The Productivity Tip
Andrej Karpathy is at a conference. He's on stage, relaxed, that signature open smile. He tells the room he's been using AI coding tools and that he's stopped checking the output. He used to correct it all the time. Now he doesn't need to. It's a productivity tip. The tip is: give up reviewing the code.
The room nods. This is progress.
Then, almost immediately, he tells a second story. An AI agent working on his app called Menu Genen made an assumption that didn't make any sense , something about reusing emails. "The kind of thing," he says, "that if I didn't catch it, would have been really catastrophic."
He tells this as a charming anecdote. An isn't-that-funny moment. The room laughs.

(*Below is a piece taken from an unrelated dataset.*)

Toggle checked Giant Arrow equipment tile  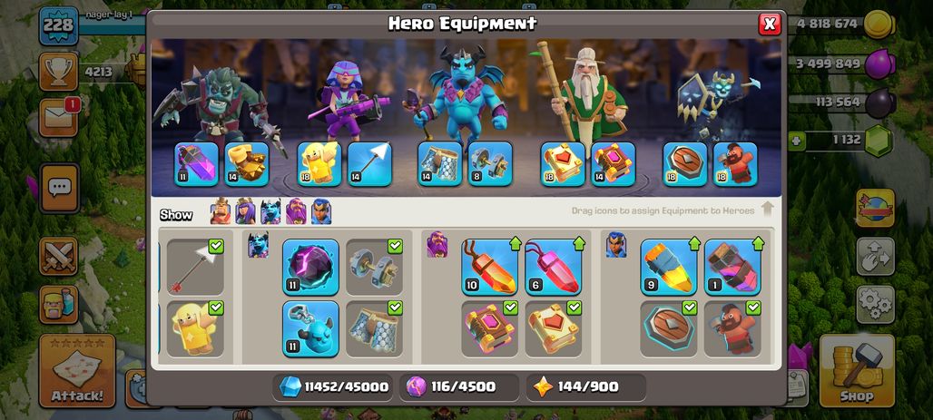tap(195, 267)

He coined the term vibe coding. He is one of the founders of OpenAI. He helped build the modern AI stack. And he just told us in the same breath that he stopped reviewing AI output, and that when he doesn't review AI output, catastrophic things happen.
The Heart Attack
Later in the same interview, Karpathy says this: "When you actually look at the code, sometimes I get a little bit of a heart attack. It's not super amazing code necessarily all the time. It's very bloaty. There's a lot of copy-paste. There are awkward abstractions that are brittle. It works. But it's just really gross."

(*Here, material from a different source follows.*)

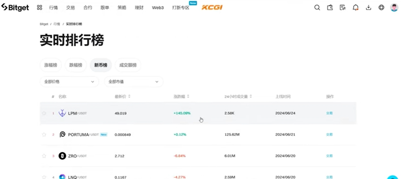Open the orders list icon
This screenshot has width=401, height=179.
pos(343,8)
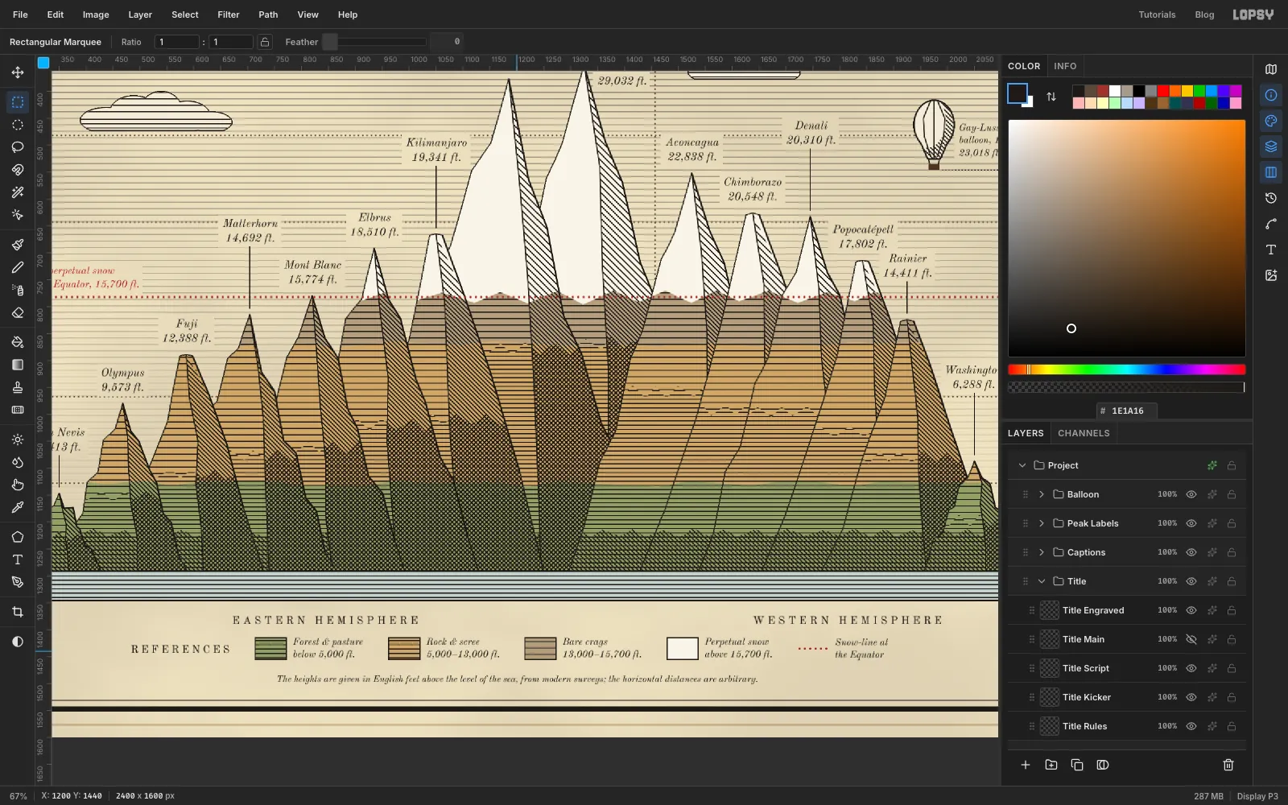
Task: Collapse the Title folder
Action: point(1042,581)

He has a medical event, he says, every time he opens a pull request and looks at what the AI wrote.
This is the same technology that is supposed to be replacing software developers. Writing production codebases for companies with real users. The founder of vibe coding is having a heart attack looking at vibe-coded code.

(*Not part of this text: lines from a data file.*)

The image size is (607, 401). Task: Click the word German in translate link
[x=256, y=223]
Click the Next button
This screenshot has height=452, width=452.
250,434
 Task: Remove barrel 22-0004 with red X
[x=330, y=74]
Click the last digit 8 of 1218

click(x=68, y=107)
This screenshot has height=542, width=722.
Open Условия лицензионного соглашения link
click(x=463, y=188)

He describes his actual workflow: write an extremely detailed specification document in Markdown. Every edge case. Every precise requirement. Then give it to the AI. Because if you are not that precise, the AI produces something that works but is structurally terrible. He asked the AI to simplify bloated code it had written. The AI said it couldn't.
The Thing Engineers with Jobs Won't Say
Karpathy is unusually honest about this because he doesn't have anything to protect. Most engineers who are publicly enthusiastic about AI have a commercial interest in the enthusiasm. They are riding the wave. The CEOs they work for don't look at the code. The gap between the demo and the pull request is a secret the industry is quietly keeping.
Karpathy names it. The code is brittle. The abstractions are awkward. It works, but it's gross. This is the frontier , not in spite of these limitations, but including them. This is what the leading edge actually looks like right now.
What He Said About Getting Hired
He had one piece of advice for people trying to get jobs as developers in 2026 that landed differently than the rest of the interview.
Most companies, he said, haven't updated their hiring process for agentic engineering. They are still running LeetCode interviews and abstract puzzles. But what actually matters now is writing specs. If someone tells you to build a Twitter clone in an interview, the question is: what does your spec document look like? If you've never practiced writing specs at home, you'll produce something simple, and the AI will choke on everything you didn't specify , token expiration, rate limiting, password reset flows.
Practice writing specs. Not algorithms.
The Part He Couldn't Answer
Near the end of the interview, the host asked him what skills would still be worth learning if AI keeps getting better. What things remain valuable when the models improve?
He gave a response. It was empty. Not because he was hiding anything , because he genuinely doesn't know. Nobody does. The person who coined vibe coding and co-founded the company that built GPT-4 does not have a clear answer for what matters in a world where AI writes most of the code.
If you are feeling a little lost about that question, you are in good company. Even Andre feels a little lost.